L’expédition de Bruni d’Entrecasteaux

Sans nouvelles depuis son dernier appareillage le 10 mars 1788, l’Assemblée constituante décréta le 28 février 1790 qu’une prime serait accordée à tout marin donnant des nouvelles de La Pérouse. Le roi mandata le contre-amiral Bruni d’Entrecasteaux afin de mettre sur pied une nouvelle expédition, avec principale mission de rechercher La Pérouse.

Le 28 septembre 1791, 210 marins et 12 savants quittèrent Brest, répartis sur deux gabares, ou fausses frégates (³), commandées par d’Entrecasteaux : la Recherche et l’Espérance. Elle atteignit la Nouvelle Hollande dont elle fit le tour en 1792 en remontant vers la Nouvelle Calédonie puis les Iles Admiralty.
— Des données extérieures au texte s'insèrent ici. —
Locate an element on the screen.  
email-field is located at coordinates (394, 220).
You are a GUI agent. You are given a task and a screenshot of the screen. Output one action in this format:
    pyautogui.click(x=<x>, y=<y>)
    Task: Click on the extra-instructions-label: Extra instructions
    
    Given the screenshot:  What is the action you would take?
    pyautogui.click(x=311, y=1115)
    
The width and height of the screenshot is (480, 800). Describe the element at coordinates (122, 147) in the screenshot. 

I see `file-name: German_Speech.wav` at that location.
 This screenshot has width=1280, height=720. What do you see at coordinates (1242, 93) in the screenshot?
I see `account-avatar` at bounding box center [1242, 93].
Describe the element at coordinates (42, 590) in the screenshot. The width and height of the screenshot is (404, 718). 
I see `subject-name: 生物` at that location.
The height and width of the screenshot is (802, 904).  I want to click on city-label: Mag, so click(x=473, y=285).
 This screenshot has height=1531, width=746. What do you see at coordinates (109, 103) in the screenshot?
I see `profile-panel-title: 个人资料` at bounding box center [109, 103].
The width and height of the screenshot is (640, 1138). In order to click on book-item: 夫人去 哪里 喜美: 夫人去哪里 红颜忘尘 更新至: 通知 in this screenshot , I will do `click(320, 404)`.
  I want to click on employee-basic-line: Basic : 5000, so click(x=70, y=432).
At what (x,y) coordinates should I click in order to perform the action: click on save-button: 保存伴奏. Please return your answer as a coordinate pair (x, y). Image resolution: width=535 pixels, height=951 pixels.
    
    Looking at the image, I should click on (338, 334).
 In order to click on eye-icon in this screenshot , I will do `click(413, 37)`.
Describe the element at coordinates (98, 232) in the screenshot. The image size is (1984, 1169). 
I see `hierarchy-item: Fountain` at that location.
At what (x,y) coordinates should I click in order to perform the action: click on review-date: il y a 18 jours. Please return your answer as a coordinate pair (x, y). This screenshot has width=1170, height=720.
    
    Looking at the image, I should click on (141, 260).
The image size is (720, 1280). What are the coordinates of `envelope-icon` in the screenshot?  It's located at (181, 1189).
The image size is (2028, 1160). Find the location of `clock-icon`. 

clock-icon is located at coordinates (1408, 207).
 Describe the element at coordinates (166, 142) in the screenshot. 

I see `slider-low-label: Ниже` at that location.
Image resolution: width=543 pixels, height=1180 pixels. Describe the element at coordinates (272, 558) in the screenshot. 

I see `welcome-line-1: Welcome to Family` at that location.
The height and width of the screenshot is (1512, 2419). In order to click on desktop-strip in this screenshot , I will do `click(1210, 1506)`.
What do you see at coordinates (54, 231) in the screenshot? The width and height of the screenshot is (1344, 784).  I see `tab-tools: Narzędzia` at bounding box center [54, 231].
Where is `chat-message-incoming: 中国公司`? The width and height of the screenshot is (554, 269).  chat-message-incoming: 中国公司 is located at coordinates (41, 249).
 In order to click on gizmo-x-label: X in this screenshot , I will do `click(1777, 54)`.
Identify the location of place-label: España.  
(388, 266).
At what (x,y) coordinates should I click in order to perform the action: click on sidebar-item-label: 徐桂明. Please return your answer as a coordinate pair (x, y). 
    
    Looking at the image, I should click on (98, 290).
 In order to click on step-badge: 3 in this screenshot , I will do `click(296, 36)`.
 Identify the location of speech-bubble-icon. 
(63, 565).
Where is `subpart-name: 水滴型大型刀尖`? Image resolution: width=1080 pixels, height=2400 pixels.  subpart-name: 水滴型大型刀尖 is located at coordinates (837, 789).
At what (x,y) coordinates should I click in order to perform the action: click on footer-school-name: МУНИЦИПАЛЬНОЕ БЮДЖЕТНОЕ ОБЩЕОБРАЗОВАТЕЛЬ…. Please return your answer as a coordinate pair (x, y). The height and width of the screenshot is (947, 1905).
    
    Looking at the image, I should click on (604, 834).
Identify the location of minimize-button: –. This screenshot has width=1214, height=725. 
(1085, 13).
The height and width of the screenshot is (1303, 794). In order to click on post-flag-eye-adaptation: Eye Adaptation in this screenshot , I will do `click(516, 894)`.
Un second tour en 1793 amena l’expédition à proximité d’une île nouvelle que d’Entrecasteaux baptisa « île de La Recherche », mais il n’y débarqua pas. C’est sur cette île, appelée aujourd’hui Vanikoro, que les survivants de l’expédition La Pérouse avaient fait naufrage. L’expédition poursuivit sa route vers Surabaya sans jamais l’atteindre. Les équipages furent décimés par les privations et les maladies, d’Entrecasteaux perdit la vie le 23 juillet 1793, les navires furent arraisonnés par les hollandais en guerre contre la France et les révolutionnaires, et des 222 personnes embarquées, seulement une vingtaine revinrent à Brest le 5 février 1795. Louis XVI avait été décapité en janvier 1793, et La Pérouse était tombé dans l’oubli.

Expédition d'Entrecasteaux

Expédition d’Entrecasteaux

Jean-Pierre Ledru, après de patientes et minutieuses recherches historiques, nous dépeint les quatre années de cette expédition tragique à travers le personnage romancé de son héros principal, le pilotin François Deschamps. Il nous fait aussi revivre la vie et les coutumes des marins normands et bretons dans cette époque difficile où la société française virait de bord. Une histoire passionnante, écrite avec simplicité par un remarquable érudit.

(²) Pour en savoir plus, voir le site Collection La Pérouse
(³) Une gabare de mer était un bâtiment ponté, de 120 à 450 tonneaux de jauge selon l’époque, gréé de un à trois-mâts, destiné au transport de marchandises. Les gabares étaient particulièrement utilisées, dès les années 1715, pour le transport des bois de charpente vers les arsenaux royaux, mais aussi pour le transport d’autres marchandises volumineuses. Les plus importantes étaient armées de 10 à 20 pièces de canons de 4 ou 8 livres, parfois 12. On les appelait parfois « fausses frégates » pour leur ressemblance avec ces types de bâtiments.